Description of problem: ========================= When we set shd threads to say 4 and wait for the heal. We can see that the selfheal deamon consumes abotu 150% cpu at an average consitenty as long as heal goes on. THis can really put resources on strain. For that reason, I am guessing even my systemic testing where heal is pending and mtsh is set to 4 are so busy with kernel hung messages that I can't even log in. I can only ping to the machines. I know mtsh comes with the trade off of resources but there must be a cap to it Version-Release number of selected component (if applicable): =========== 3.8.4-5
For eg, I have attached some cpu log files, you can notice that 1102 is the self heal deamon process of the source brick with shd option set to default 1 ===>avg cpu consumption is <100% However with the threads set to 4, the avg cpu consumption is ~150% (refer 3354) leg_newlog.log ==>legacy gluster processes top o/p newlog.log ==>with mtsh set to 4
Created attachment 1223175 [details] log files
Dev comment : We can't fix this bug atm as per the design, raising number of threads would definitely eat up more CPU. We'd need to loop in Perf team to assess the h/w recommendation for MT-self heal usage which needs to be documented. Pranith will follow up with perf team. A decision has been arrived to take this bug out of 3.2.0 in today's triage meeting between Dev, QE & PM. More details at https://docs.google.com/spreadsheets/d/1ew4cafcvIVEWuJ4tLDuZ4ao7ZTYpsRz5NwCtQ4JVZaQ/edit#gid=0
Seeing similar stuff on physical perf machines.
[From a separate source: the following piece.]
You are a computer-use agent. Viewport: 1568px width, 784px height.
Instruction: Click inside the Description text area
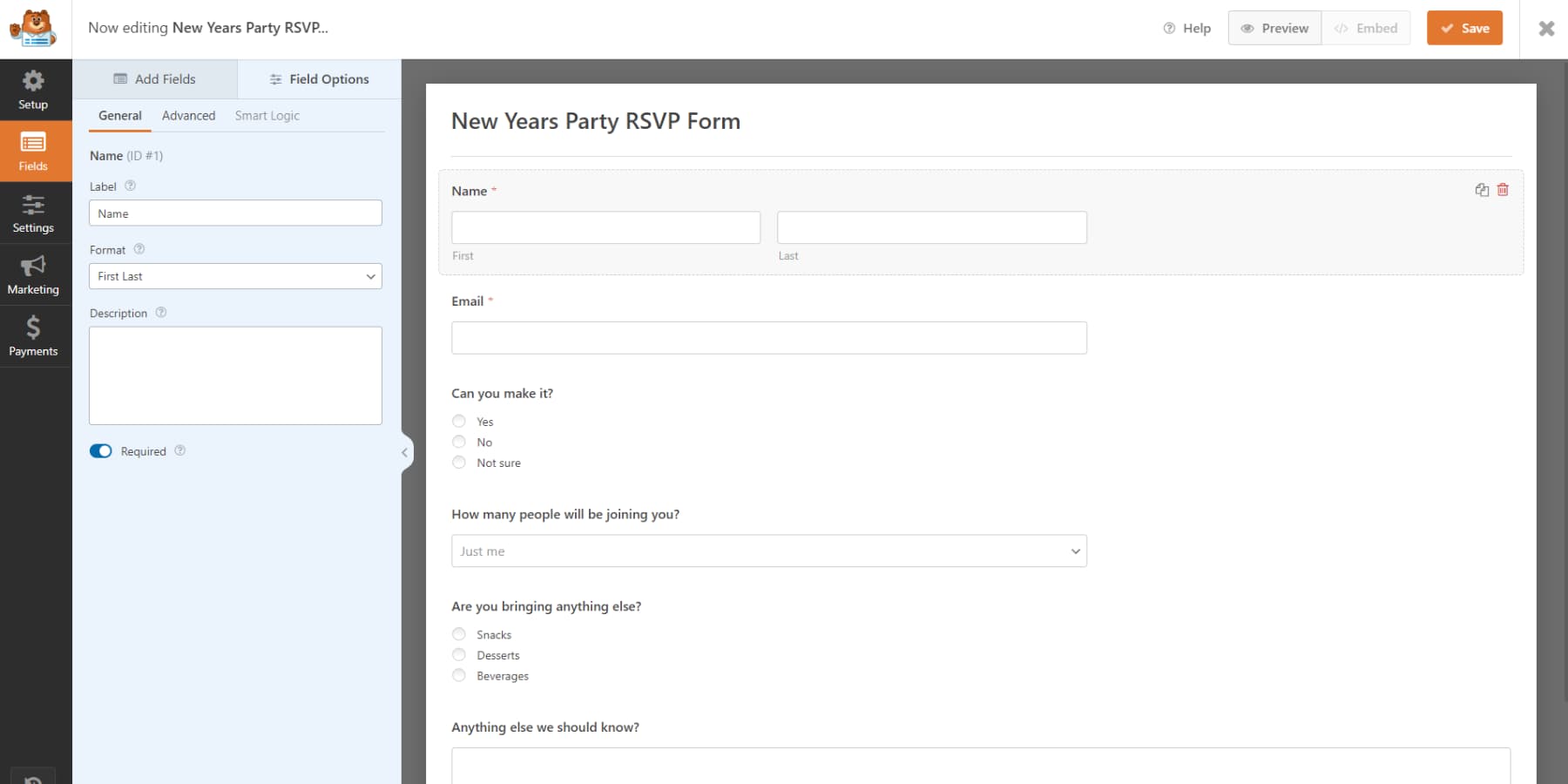point(235,375)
I see CPU usage shooting upto 150% (and it stays there),though I could login etc to my machines since the machines I ma using are pretty high-end with 24 cores and 48G RAM.
Mohit's patch upstream: https://review.gluster.org/#/c/18404/
This bug has been verified as part of bug 1478395. Changing status to Verified.
Have updated the doc text. kindly review and confirm.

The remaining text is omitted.